When Kate considers staying in New York after a rough break-up, Jake and Amy call in her ex-boyfriend Kurt (Kirk Fox) to mend everything so she can return to Dallas. Kurt travels to New York and they reconcile but break up again when Jake sees that he is a bad person for his sister and kicks him out. Kurt then reveals to Kate that he came because Jake and Amy called him and she storms off to the airport. Jake pursues her and apologizes to her, saying that they need to have a better relationship than the one their father gave them.

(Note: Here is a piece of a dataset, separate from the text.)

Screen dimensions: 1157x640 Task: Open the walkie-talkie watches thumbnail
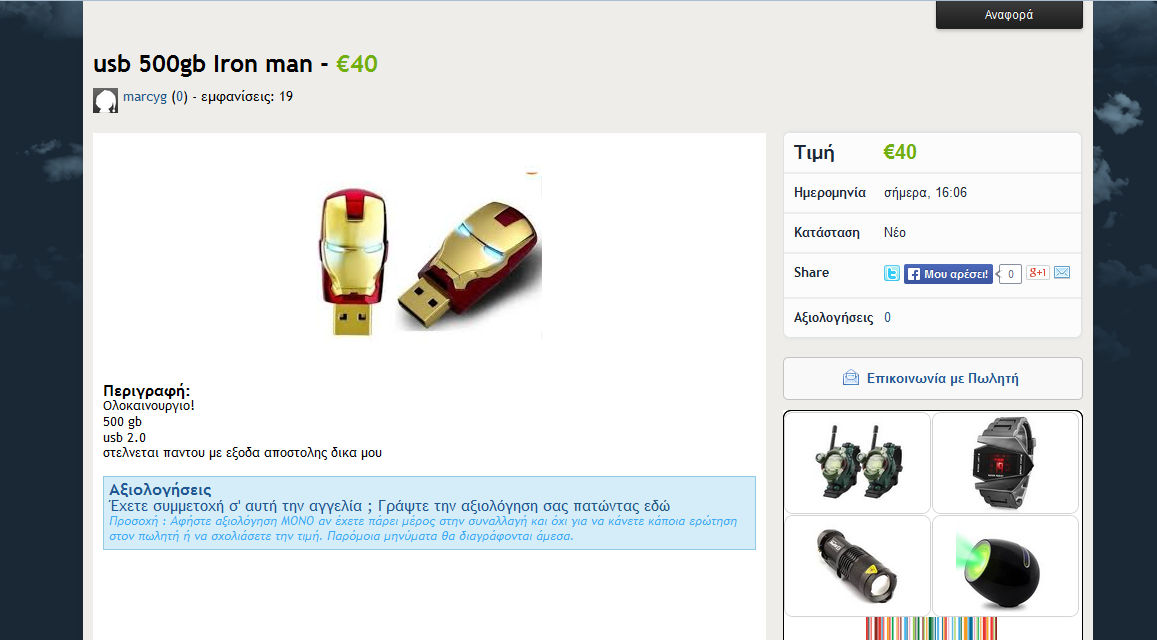click(857, 463)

Meanwhile, Boyle (Joe Lo Truglio) and Holt (Andre Braugher) practice yoga. Terry (Terry Crews) decides to join them but ends up getting his back so injured that he asks Hitchcock (Dirk Blocker) and Scully (Joel McKinnon Miller) for help. He accidentally ends up stuck in Scully's nap room for the whole day until Boyle carries him out. Also, Gina (Chelsea Peretti) sets a date for Rosa (Stephanie Beatriz) in a bar. However, the date, Trishelle, proves to be annoying for Rosa so she spends the night with Aubrey, the bartender, instead. The next day, Gina reveals that Trishelle was a decoy and that Aubrey was the real date.

==Reception==
===Viewers===
In its original American broadcast, "DFW" was seen by an estimated 1.48 million household viewers and gained a 0.7/3 ratings share among adults aged 18–49, according to Nielsen Media Research. This was 18% decrease in viewership from the previous episode, which was watched by 1.79 million viewers with a 0.8/3 in the 18-49 demographics. This means that 0.7 percent of all households with televisions watched the episode, while 3 percent of all households watching television at that time watched it. With these ratings, Brooklyn Nine-Nine was the third highest rated show on FOX for the night, beating The Last Man on Earth, but behind Bob's Burgers and The Simpsons, fifth on its timeslot and ninth for the night, behind Little Big Shots, Bob's Burgers, The Simpsons, 60 Minutes, America's Funniest Home Videos, American Idol, a James Comey interview, and the 53rd Academy of Country Music Awards.

===Critical reviews===
"DFW" received generally favorable reviews from critics. LaToya Ferguson of The A.V. Club gave the episode a "B−" grade and wrote, "Kate Peralta is a lot to take in a one-episode dose, and unfortunately—both because of how much she is and because she's played by the always wonderful Nasim Pedrad — 'DFW' has to hit a lot of beats quickly just to hit them. Unlike in 'NutriBoom,' the rest of the episode isn't all that full outside of the A-plot — even with two other subplots and things like Terry Crews' beautiful physical comedy — so there's nothing really to balance just how off the rails the Kate character is. Kate is too much of a mess to enjoyably stick around for multiple episodes in a row, which is of course disappointing because of the Nasim Pedrad of it all."

Alan Sepinwall of Uproxx wrote, "There were some good jokes scattered throughout the rest of the episodes, but Jake meeting his half-sister Kate (played by Samberg's old SNL co-star Nasim Pedrad) as the main plot of 'DFW' was mostly a miss, in part because her behavior never seemed quite terrible (or, other than the bag of glass, creatively terrible) enough, since the episode had to hedge enough so that you'd buy the siblings reconciling by the end."

===Cold open===
The cold open, in which Jake helps a sister of a murder victim (Devin Sidell) determine who killed her brother by having the police lineup sing "I Want It That Way" by the Backstreet Boys, was acclaimed and is regarded as one of the most popular scenes from the show. The idea came from a concept originally thought of by producers Luke Del Tredici and Dan Goor and originally involved a song from The Little Mermaid. Usage of "I Want It That Way" reportedly cost between $30,000 and $100,000. In December 2022, the Backstreet Boys filmed their own version of the scene.

As of December 2023, the top two most-viewed videos on the show's YouTube channel are of the scene.